Provo a indovinare la domanda: “forse, tu non sei arrabbiata perché la tua vita di prima era una vera schifezza?”. Domanda legittima, in effetti. Però no, non è così. La mia vita di prima mi piaceva tantissimo e l’ho sempre detto: mi piaceva il mio lavoro, mi piacevano le aule piene di sorrisi e di energia, mi piaceva poter abbracciare le persone che amo e quelle che lo desideravano. Mi piaceva ridere con sconosciuti ad un bancone di un bar e mi piaceva stringere mani per comunicare alle persone “sono qui, ti vedo”. Mi piaceva viaggiare e mi piaceva poterlo decidere all’improvviso, seguendo un’emozione.

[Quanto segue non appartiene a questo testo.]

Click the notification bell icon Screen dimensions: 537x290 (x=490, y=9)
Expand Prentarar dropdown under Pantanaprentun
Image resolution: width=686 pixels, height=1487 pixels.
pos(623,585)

Mi manca tutto questo? Tantissimo. Vorrei che tutto quello che ci sta in mezzo non fosse mai successo? Certo. Ma non è così, è già successo. “It is what it is” e non lo posso cambiare. Però, rivoglio quelle emozioni, quell’energia che sono abituata a ricevere dalle persone, quell’energia che fa di me quella che sono. Quello che so, quell’energia è semplicemente ciò che io proietto su chi mi sta intorno e che le persone, ai corsi, durante le sessioni, nelle riunioni fra amici, al bancone di un bar, mi rimandano indietro. Amplificata. Quel che penso è che, nella situazione attuale, il mio “cannone dell’energia” debba essere ancora più potente e mirato per arrivare più distante, al di là delle mascherine, al di là di questi schermi. E se quello che funzionava prima non può funzionare allo stesso modo, adesso, sta a me trovare la maniera, sperimentare nuove strade per accorciare le distanze. Perché per me quelle emozioni sono imprescindibili e non le lascio andare via così.
Quello di cui sono certa, in questo preciso istante, è che il modo esiste e se esiste io lo trovo. E forse, se guardo bene, l’ho in parte già intuito. La vita va avanti: strana, magari un po’ storta e improbabile, diversa.
Puoi rimanere girato indietro a rimpiangere quella di prima e maledire l’universo, sprecando altra vita che non tornerà. Oppure, puoi decidere di vivere, adesso.